Sonoma County vintners counting on quality, not quantity in this year's harvest
Midnight had come and gone, but winemaker Boyd Morrison was still walking through the Laguna Ranch Vineyards outside Sebastopol to examine the grapes that will become the foundation for his 2015 vintage.
Halogen floodlights lit up the vineyard as crews moved down the rows, swiftly snipping clusters of pinot noir grapes from the vines. Morrison, who had been up since 4 the previous morning, was filled with a mixture of exhaustion and elation, a feeling that winemakers know all too well in September as the North Coast’s annual grape harvest shifts into high gear.
As winemaker for MacMurray Estate Vineyards, a pinot noir specialist owned by Modesto-based E&J Gallo Winery, Morrison monitors all the different vineyards in his portfolio. He had been down to Monterey earlier in the week and wearily joked that harvest is “just the time to live in your car.”
But the payoff approached as Morrison sampled the grapes from Wednesday night’s pick. The berries, he noted, were “super small” with a good juice-to-skin ratio, which should translate to very flavorful wines with great depth that will age well.
“The flavor and the quality we are going to get out of this harvest is going to be incredible,” Morrison said.
Vintners like Morrison across the North Coast are relieved about the quality of the fruit. It helps take some of the sting out of this year’s harvest, which will be much less bountiful than last year’s $1.4 billion crop.
The Sonoma County grape crop alone could be anywhere from 30 to 35 percent smaller than 2014’s total of 255,635 tons, said Karissa Kruse, president of Sonoma County Winegrowers, which represents more than 1,800 local growers.
“We are really happy with the wines we are getting. … We wished we had more,” said Laurence Sterling, director of operations at Iron Horse Vineyards in Sebastopol, where this year’s crop is down 45 to 55 percent from 2014 in some blocks. “We’ll make it work.”
This year’s harvest is one of the earliest ever, beginning July 22 in Napa County and July 29 in Sonoma County. About 30 percent of the Sonoma County crop has been picked, Kruse said, and harvest should be finished well ahead of its typical ending, which occurs around the first week of November.

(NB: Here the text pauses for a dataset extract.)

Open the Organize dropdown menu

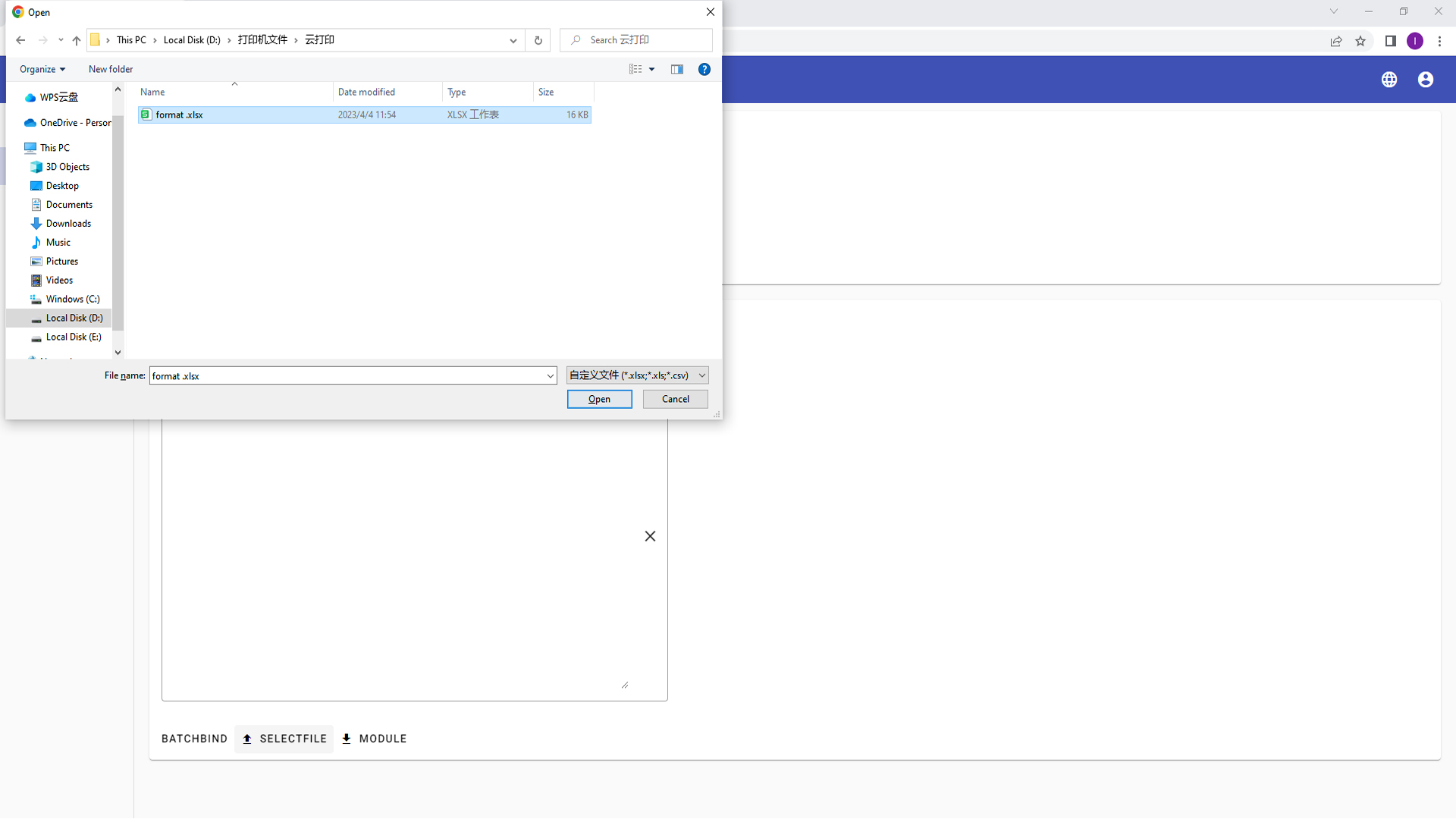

Unusual temperatures are responsible for both the early start to harvest and the smaller yields.
Record heat in January and February awoke the vines from their winter hibernation far earlier than normal, kicking the growing cycle into action.
But cooler weather in April and May slowed down flowering and fruit set, when small flowers on the vines are fertilized and transformed into tiny grapes. That, in turn, reduced the size of the 2015 crop, even though the vines continued on their march to an early harvest.
Vineyard managers and vintners in certain areas, such as Napa’s Atlas Peak, have reported significant amounts of shatter, which is essentially when clusters have not developed fully. Others have reported an uneven ripening of grapes - “hens and chicks” in the parlance of growers. In some cases, growers have sent crews out into the vineyards before harvest to cull the unevenly ripening grapes.
In general, cool sites in higher elevations such as in the wine grape growing areas of Sonoma Coast, Bennett Valley and Sonoma Mountain have struggled with very poor set and uneven ripening, said Eric Flanagan, proprietor of Flanagan Wines. He has found crop yields down from 5 percent to 80 percent relative to last year.
Certain varietals have suffered more. Zinfandel and sauvignon blanc have been particularly hard hit with lower yields, said Duff Bevill, founder of Bevill Vineyard Management, which oversees about 1,000 vineyard acres.
Winemakers, however, are adjusting. On Wednesday night, Scott Johnsen, a viticulturist for Gallo’s Frei Brothers Reserve, summed up this year’s harvest as he picked up a cluster of pinot noir grapes during the Laguna Ranch pick. He noted the small Pommard clone he held in his hand had a lot of small berries that had no seeds, while some of the larger ones had only one seed. That meant the grapes would have to spend more time on the vine.
“We’re going to have to get this cluster pretty ripe, riper than we would have otherwise if they were all full, mature berries,” Johnsen said.
At Iron Horse, the unevenness was evident when a crew picked a block of pinot noir grapes for sparkling wine on Aug. 18 and then left fruit on that section to ripen for an additional two weeks. The vineyard was fully picked Thursday and Friday, Sterling said.
“We did that first pass … and it was crossing our fingers because we had no idea what was going to happen,” Sterling said. “Was all this fruit we left out there going to be pickable?”